Voy también a incluir la queja que (el alegre) Valera escribió en el Prólogo a Homenaje a Menéndez y Pelayo (1899).

…fuerza es confesar, por desgracia, que España está en el día profundamente decaída y postrada. Su regeneración requiere, sin duda, un gran poder político, sabio y enérgico, ejercido con voluntad de hierro y con inteligencia poderosa y serena; pero tal vez antes de esto, y para orientarse, y para descubrir amplio horizonte, y para abrir ancho y recto camino, se requiere que formemos de nosotros mismos menos bajo concepto, y que no nos vilipendiemos, sino que nos estimemos en algo, siendo la estimación no infundada y vaga, sino conforme con la verdadera exactitud, y sin recurrir a gastados y pomposos ditirambos y a los recuerdos, que hoy desesperan más que consuelan, de Lepanto, San Quintín, Otumba y Pavía.

Bueno, no sé si alguien ha sido capaz de llegar hasta aquí con tanta cita. Pero no me gustaría acabar la reseña sin decir lo siguiente.
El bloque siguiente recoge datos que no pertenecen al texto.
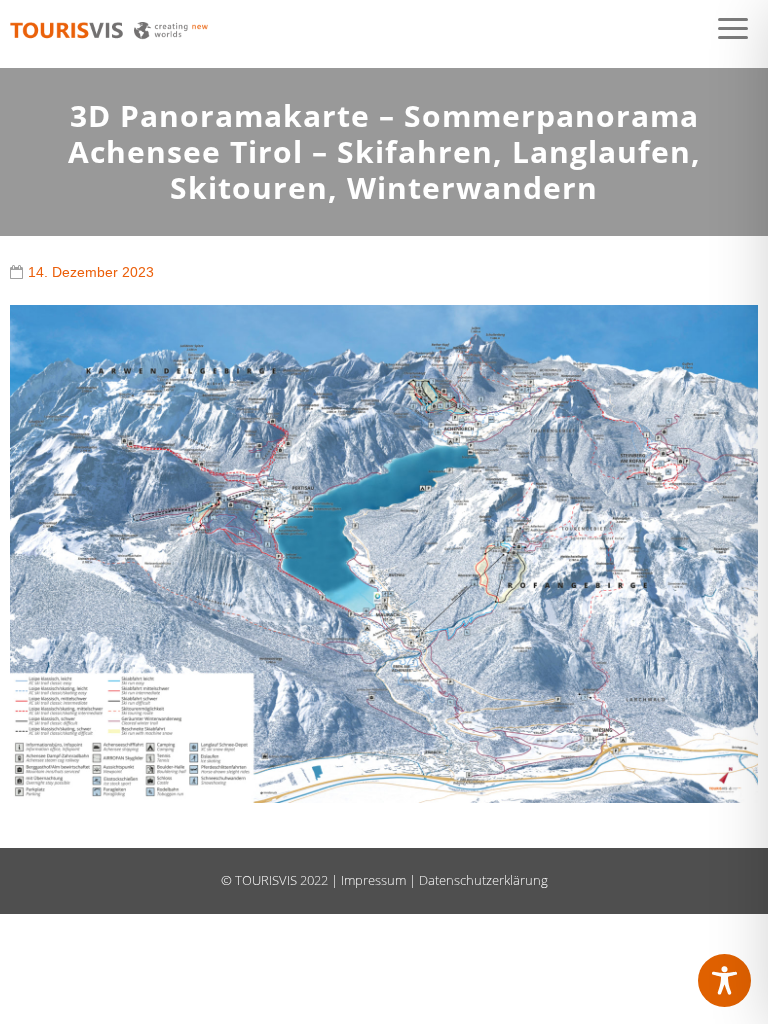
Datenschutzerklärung (483, 880)
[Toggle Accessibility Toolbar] (724, 980)
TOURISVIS (266, 880)
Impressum (373, 880)
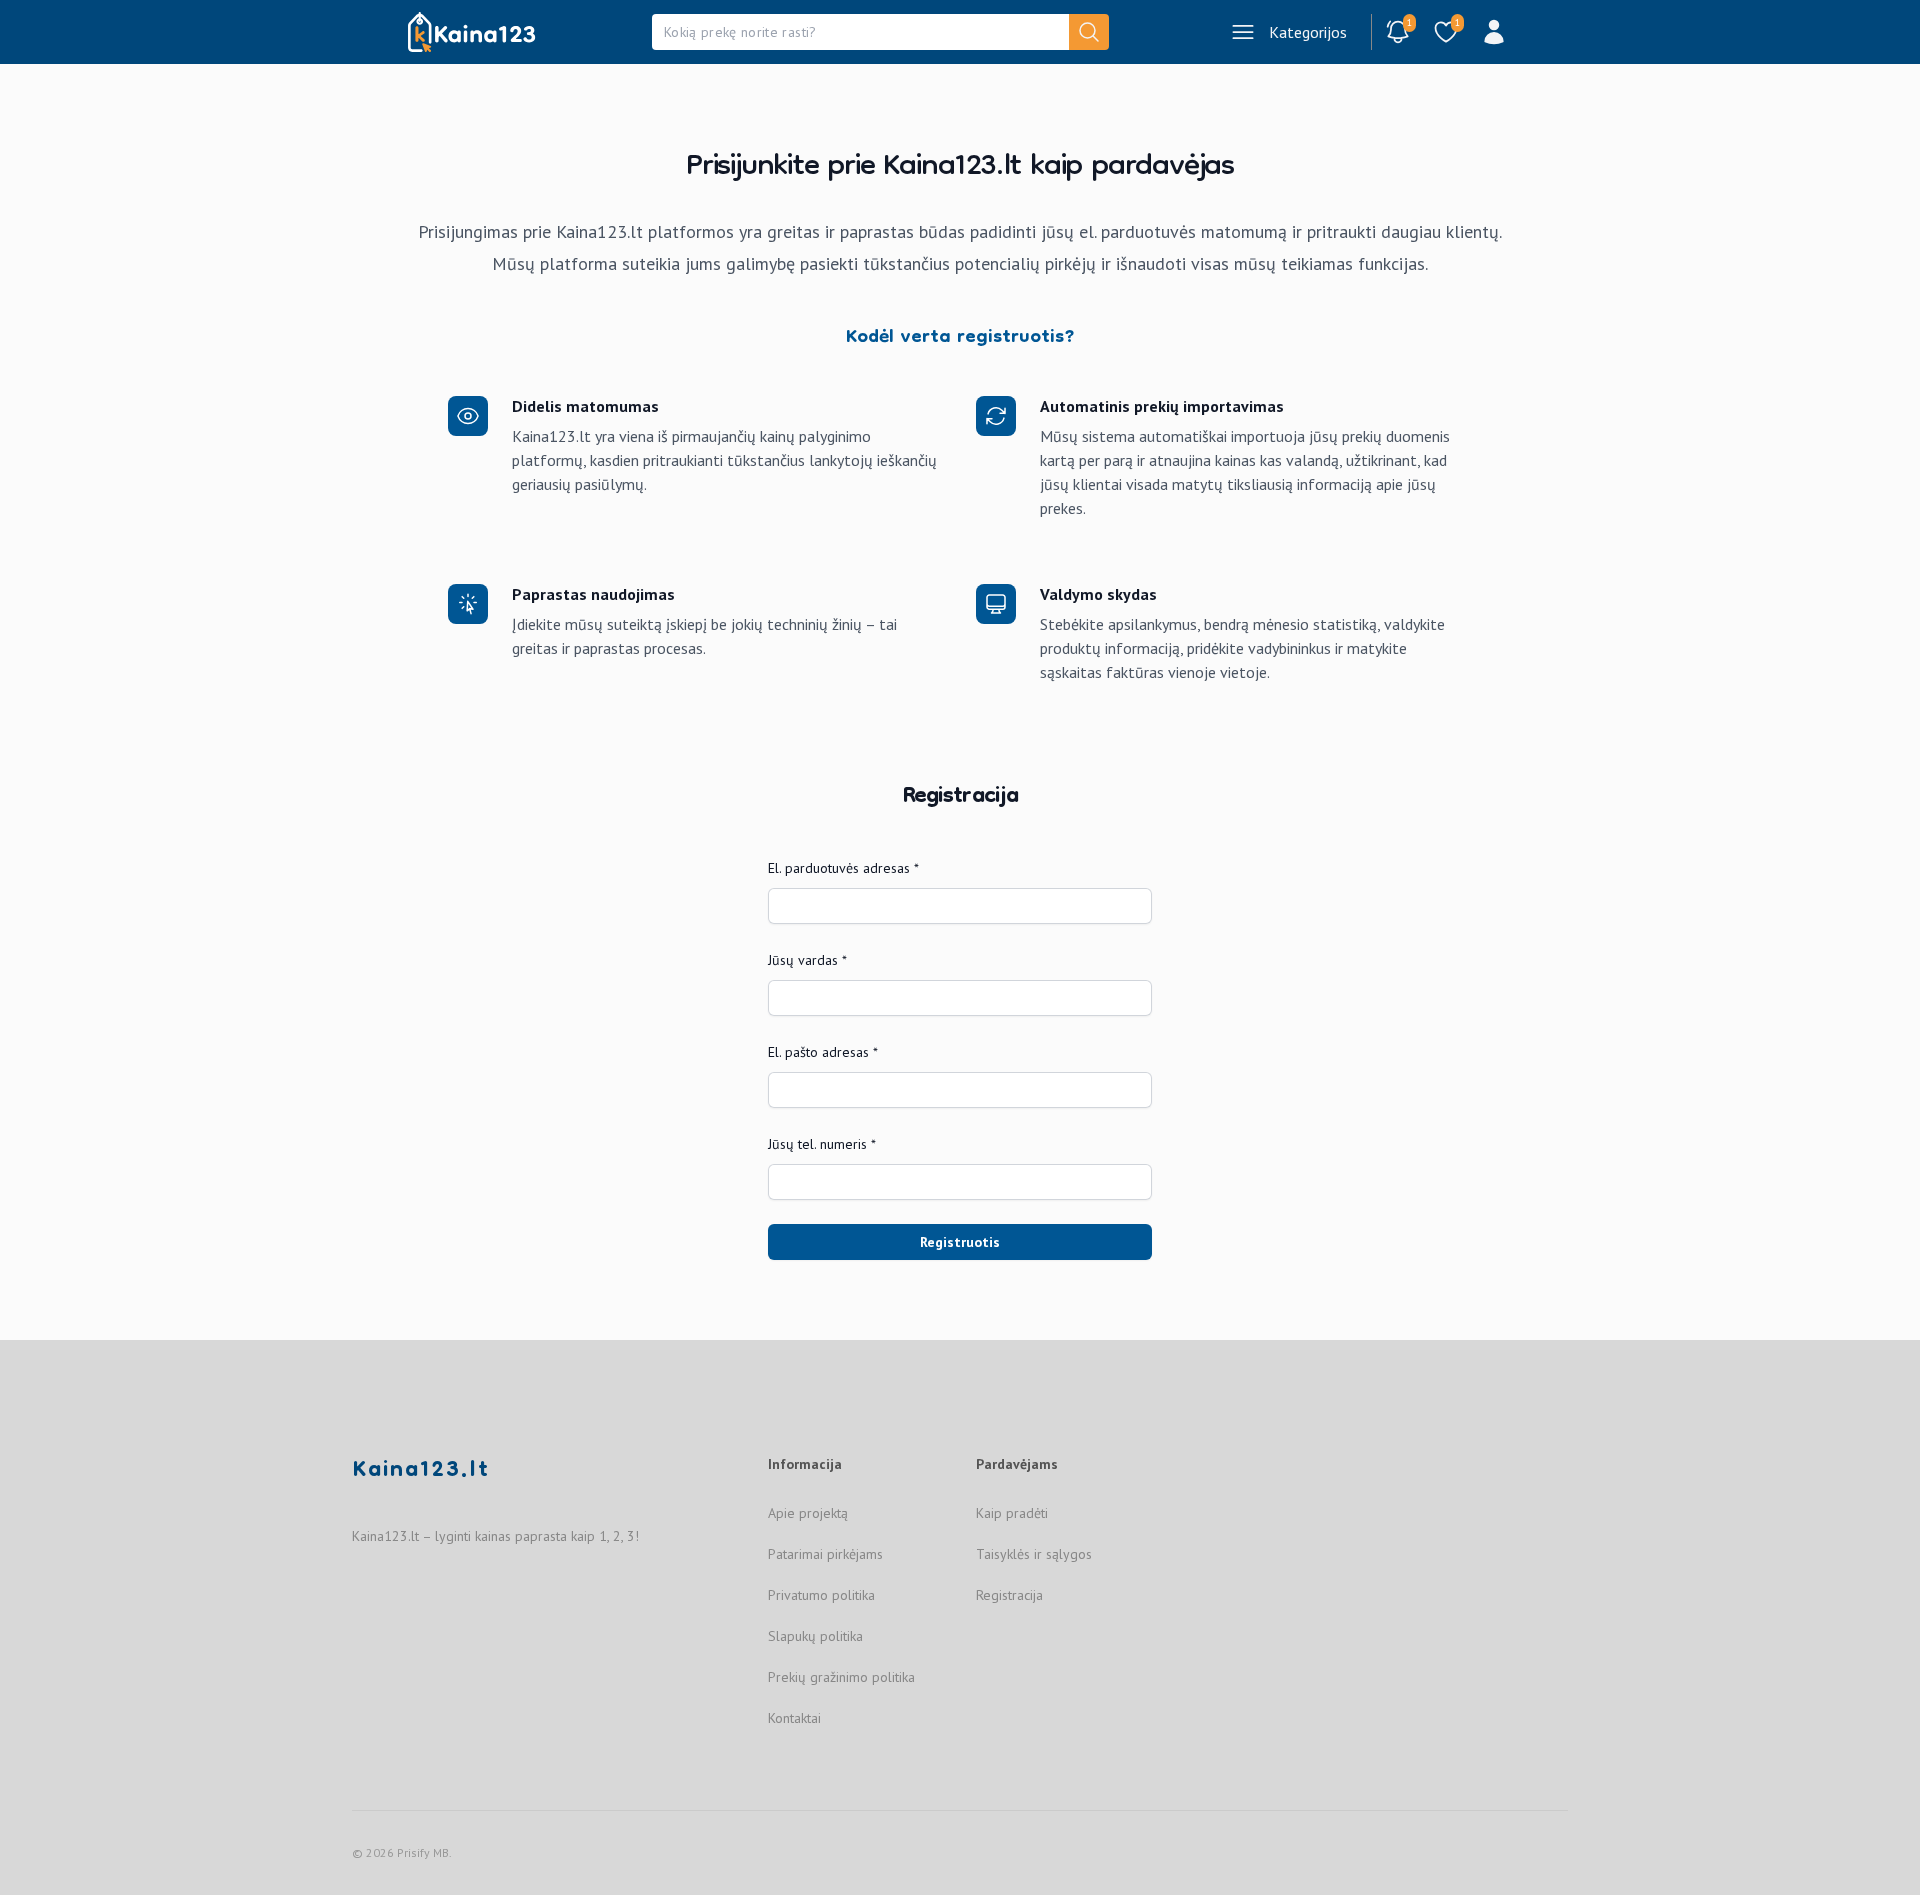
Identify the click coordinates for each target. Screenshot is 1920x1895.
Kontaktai (794, 1718)
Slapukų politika (815, 1636)
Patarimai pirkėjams (825, 1554)
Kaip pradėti (1012, 1513)
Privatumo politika (821, 1595)
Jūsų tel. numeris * (822, 1144)
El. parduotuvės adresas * (843, 868)
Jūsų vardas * (807, 960)
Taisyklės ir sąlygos (1034, 1554)
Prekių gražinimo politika (841, 1677)
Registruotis (960, 1242)
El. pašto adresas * (823, 1052)
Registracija (1009, 1595)
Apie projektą (808, 1513)
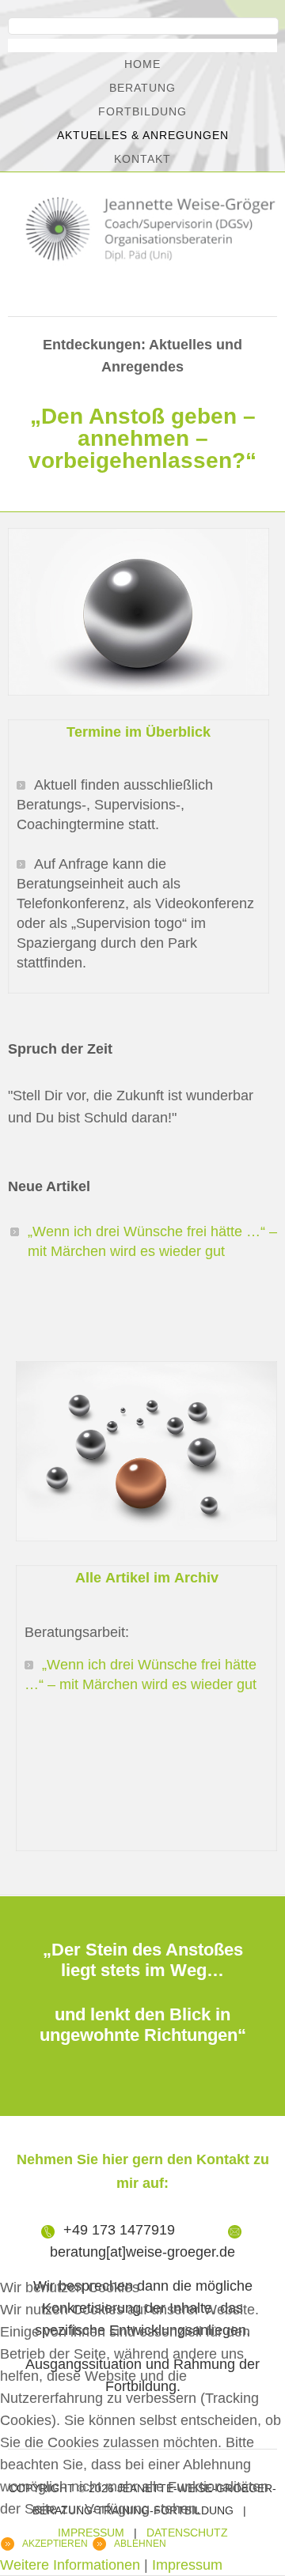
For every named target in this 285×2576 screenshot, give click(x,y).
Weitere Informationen (70, 2565)
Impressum (187, 2565)
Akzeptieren (55, 2543)
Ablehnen (140, 2543)
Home (142, 64)
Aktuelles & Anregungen (143, 135)
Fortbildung (142, 111)
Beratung (142, 87)
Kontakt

Es conocida la aversión que Unamuno tuvo al final por Clarín.  Unamuno esperó hasta la muerte de Clarín que el célebre crítico reseñara su primera novela. Ya he dicho que la lectura del Idearium y de este ensayo está motivada porque se consideran los textos iniciadores de una nueva corriente literaria; o, mejor dicho, el fin del realismo y del naturalismo. Nos adentramos hacia una etapa más “espiritual”. Y sin obviar la importancia de los hechos históricos, me pongo por un momento en la piel del joven Unamuno y veo, al fijarme en el panorama literario, que se ha formado un mundillo al que no puedo acceder y por eso detesto. Galdós, Pardo Bazán, Clarín, Valera, Pereda, Palacio Valdés, amiguito de Clarín, forman un cogollo inaccesible. Y luego están los otros, los bohemios y/o revolucionarios, o los mediocres. No me convencen.  Algo hay que hacer. ¡Hay que ser jóvenes!